This clustering defined six distinct groups of genotypes when mated to C. nigoni, with one mutant strain exhibiting a unique profile characterized by especially low incidence and abundance of ectopic sperm (inx-14; Figure 4A). The five mutants that fell into the same cluster as the wildtype also occupied a similar region of interspecies severity × incidence space near the wildtype genotype (Figure 3A cf. Figure 4A). The three clusters of nine mutants (plus inx-14) that showed high dissimilarity to the wildtype also tended to be distant to wildtype in interspecies severity × incidence space, exhibiting especially high or especially low prevalence of ectopic sperm (Figure 3A cf. Figure 4A).
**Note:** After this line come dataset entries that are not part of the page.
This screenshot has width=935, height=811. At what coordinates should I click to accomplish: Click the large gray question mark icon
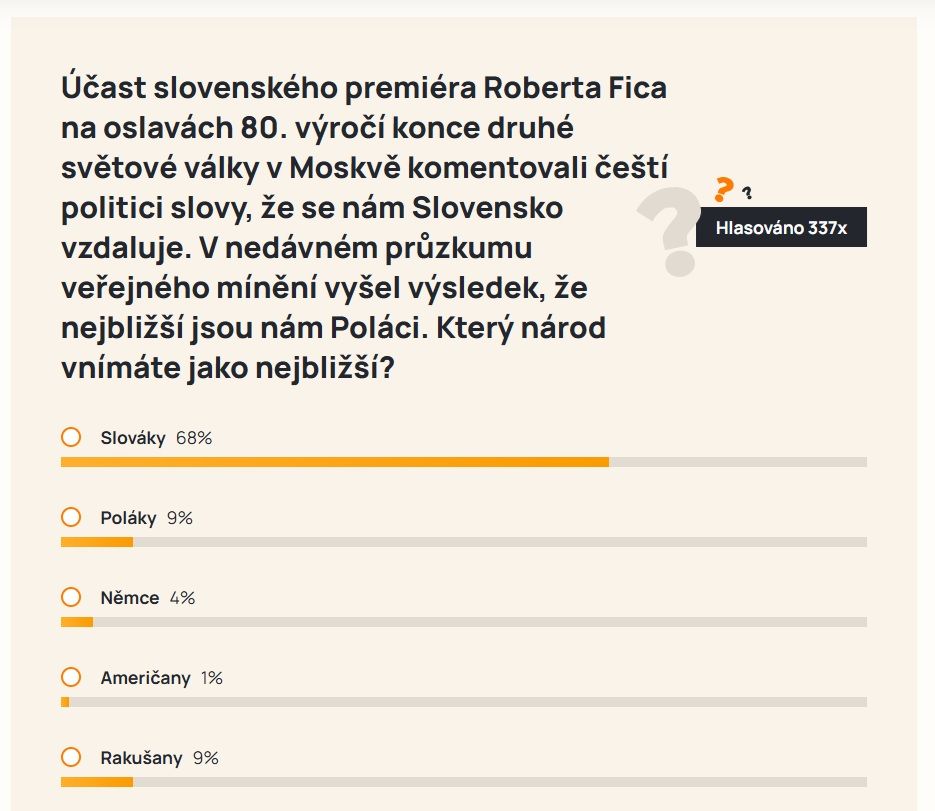point(670,231)
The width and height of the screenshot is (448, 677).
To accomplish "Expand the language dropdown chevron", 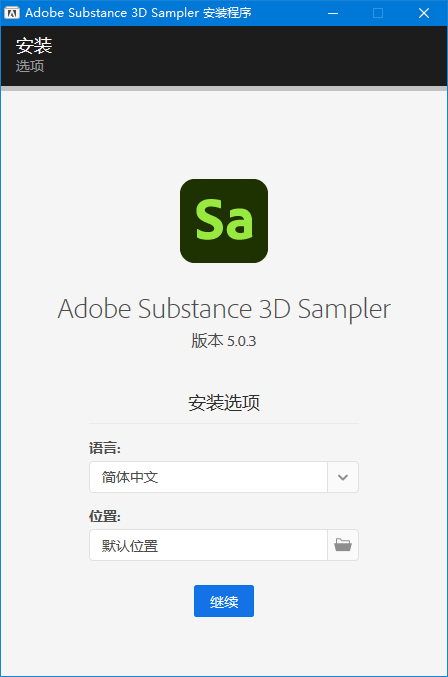I will (x=343, y=477).
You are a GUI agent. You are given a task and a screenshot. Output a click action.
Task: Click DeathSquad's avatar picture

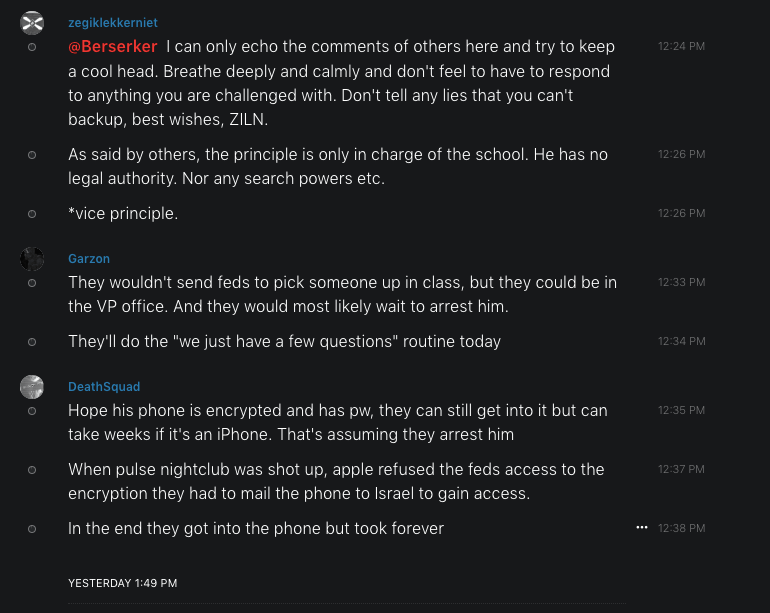pos(32,387)
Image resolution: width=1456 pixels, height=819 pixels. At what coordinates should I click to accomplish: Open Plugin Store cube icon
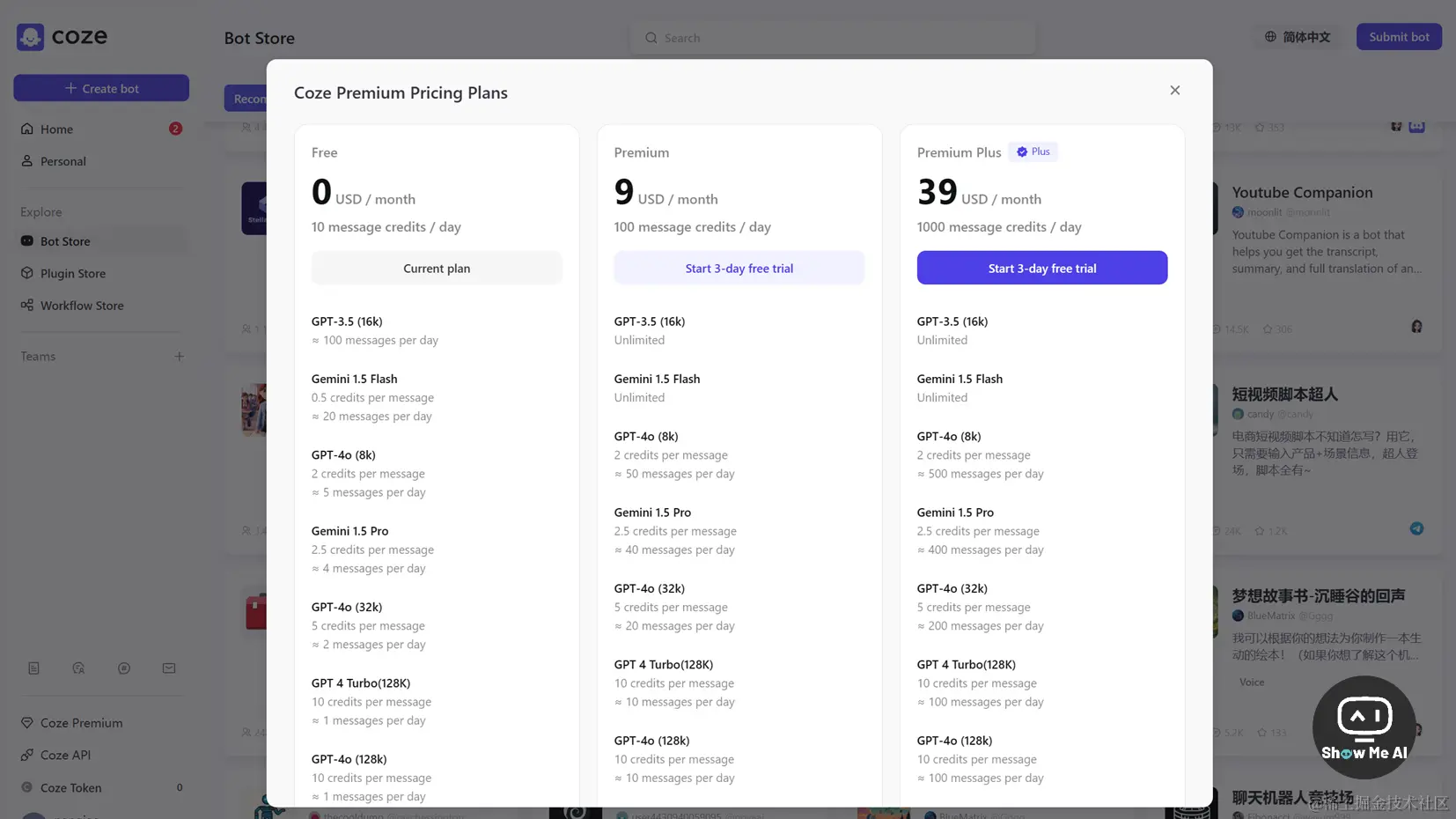click(27, 274)
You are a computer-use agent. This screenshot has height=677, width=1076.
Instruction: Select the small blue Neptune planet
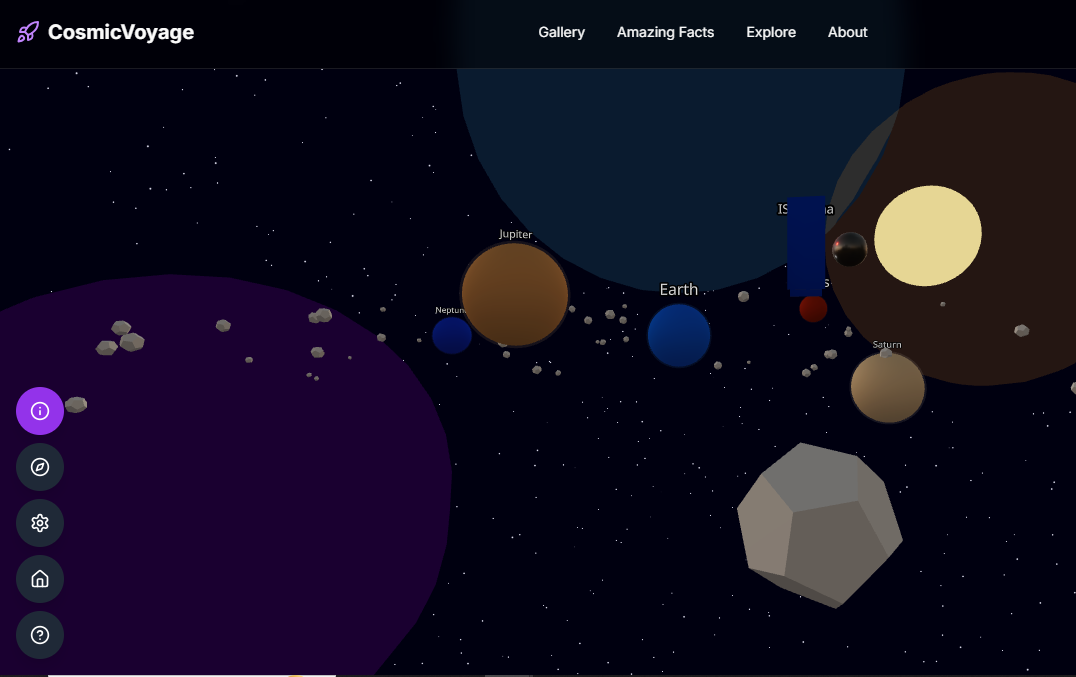click(x=451, y=336)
When mated to conspecific males, most mutants fell into two main clusters (Figure 4B). Eight mutants grouped with the wildtype profile of sperm localization and abundance, which included none of the fat mutants (Figure 4B). The nine mutants that were most dissimilar to wildtype did not fall into highly distinctive clusters of more than two strains for the conspecific sperm localization profiles (Figure 4B; Supplementary Figure S4). Overall, the multidimensional phenotypic clustering analysis reinforces the trends in ectopic sperm incidence and severity, while identifying affinities among mutant genotypes in sperm migration profiles not evident in those simple metrics (e.g., proximity of the heterospecific clusters containing fat-3 and spe-42; Figure 4A).

Discussion

We characterized the susceptibility of wildtype C. elegans and 25 mutants to sperm cell invasion: the incidence, severity, and abundance of sperm migration into ectopic locations beyond the reproductive tract. We captured the complementary contributions of these genes to distinct aspects of sperm migration by analyzing multiple metrics of sperm invasiveness, identifying factors related to species-specific sperm migration from the contrasting responses of mutant strains when mated to conspecific vs. heterospecific partners. These experiments provide a crucial basis for understanding the mechanisms and genetics that underpin the evolution of gametic reproductive isolation (Noor and Feder 2006; Nosil and Schluter 2011), for Caenorhabditis nematodes in particular (Ting et al. 2014). We found that genetic perturbations contribute to distinct responses of sperm invasion when sperm originated from conspecific vs. heterospecific males. Genetic disruptions generally led to an elevated incidence of ectopic sperm localization, but some mutants that altered between-gamete communication instead tended to reduce the incidence and severity of ectopic sperm migration. We identify two mechanisms in particular that provide strong candidates for modulating the incidence and severity of ectopic sperm localization profiles: sperm chemical attraction defects lead to decreases, and ovulation defects increases, in the incidence and severity of sperm invasion.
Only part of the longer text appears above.